╭─ The data
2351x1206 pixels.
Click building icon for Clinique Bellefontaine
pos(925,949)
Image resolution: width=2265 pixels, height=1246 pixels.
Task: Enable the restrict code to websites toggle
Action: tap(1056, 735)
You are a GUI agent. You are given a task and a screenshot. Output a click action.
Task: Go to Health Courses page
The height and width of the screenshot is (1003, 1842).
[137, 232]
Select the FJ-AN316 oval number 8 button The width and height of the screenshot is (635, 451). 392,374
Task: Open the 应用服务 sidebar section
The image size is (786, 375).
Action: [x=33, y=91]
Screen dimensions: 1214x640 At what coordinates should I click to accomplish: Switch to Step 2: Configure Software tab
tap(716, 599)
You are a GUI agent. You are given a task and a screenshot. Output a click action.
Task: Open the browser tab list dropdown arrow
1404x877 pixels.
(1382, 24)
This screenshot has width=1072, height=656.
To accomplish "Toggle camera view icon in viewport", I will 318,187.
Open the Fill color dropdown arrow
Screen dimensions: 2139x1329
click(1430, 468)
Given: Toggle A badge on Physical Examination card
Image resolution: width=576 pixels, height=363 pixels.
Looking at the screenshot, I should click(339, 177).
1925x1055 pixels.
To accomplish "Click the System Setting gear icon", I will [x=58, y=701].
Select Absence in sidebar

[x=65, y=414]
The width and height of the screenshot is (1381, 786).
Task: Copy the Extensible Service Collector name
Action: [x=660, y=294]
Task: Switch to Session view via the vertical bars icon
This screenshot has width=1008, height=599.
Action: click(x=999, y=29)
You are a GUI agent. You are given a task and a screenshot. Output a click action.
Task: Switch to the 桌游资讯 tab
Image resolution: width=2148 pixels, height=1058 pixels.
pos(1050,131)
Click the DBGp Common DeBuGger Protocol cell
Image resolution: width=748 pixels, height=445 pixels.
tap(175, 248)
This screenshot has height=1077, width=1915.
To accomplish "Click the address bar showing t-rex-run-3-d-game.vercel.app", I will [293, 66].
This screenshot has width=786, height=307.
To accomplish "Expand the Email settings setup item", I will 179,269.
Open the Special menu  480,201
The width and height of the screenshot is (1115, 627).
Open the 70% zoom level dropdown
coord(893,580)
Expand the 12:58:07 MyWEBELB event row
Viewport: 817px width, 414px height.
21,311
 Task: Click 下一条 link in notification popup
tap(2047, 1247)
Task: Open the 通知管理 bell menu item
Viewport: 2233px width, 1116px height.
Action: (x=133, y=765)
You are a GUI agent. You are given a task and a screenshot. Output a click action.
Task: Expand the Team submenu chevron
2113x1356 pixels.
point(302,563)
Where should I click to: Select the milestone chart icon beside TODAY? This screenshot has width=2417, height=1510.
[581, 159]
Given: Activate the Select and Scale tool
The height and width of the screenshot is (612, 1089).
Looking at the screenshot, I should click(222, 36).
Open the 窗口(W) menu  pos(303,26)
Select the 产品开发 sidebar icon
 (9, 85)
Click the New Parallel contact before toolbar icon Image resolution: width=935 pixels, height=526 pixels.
╰─
_What this task involves_: Each line from the beginning of the listing up to the line where "1925x1055 pixels." appears needs to be given again exactly; please add nothing else.

_The completed task_:
2351x1206 pixels.
Click building icon for Clinique Bellefontaine
pos(925,949)
Image resolution: width=2265 pixels, height=1246 pixels.
Task: Enable the restrict code to websites toggle
Action: tap(1056, 735)
You are a GUI agent. You are given a task and a screenshot. Output a click action.
Task: Go to Health Courses page
The height and width of the screenshot is (1003, 1842).
[137, 232]
Select the FJ-AN316 oval number 8 button The width and height of the screenshot is (635, 451). 392,374
Task: Open the 应用服务 sidebar section
The image size is (786, 375).
Action: [x=33, y=91]
Screen dimensions: 1214x640 At what coordinates should I click to accomplish: Switch to Step 2: Configure Software tab
tap(716, 599)
You are a GUI agent. You are given a task and a screenshot. Output a click action.
Task: Open the browser tab list dropdown arrow
1404x877 pixels.
(1382, 24)
This screenshot has width=1072, height=656.
To accomplish "Toggle camera view icon in viewport", I will 318,187.
Open the Fill color dropdown arrow
Screen dimensions: 2139x1329
click(1430, 468)
Given: Toggle A badge on Physical Examination card
Image resolution: width=576 pixels, height=363 pixels.
Looking at the screenshot, I should click(339, 177).
1925x1055 pixels.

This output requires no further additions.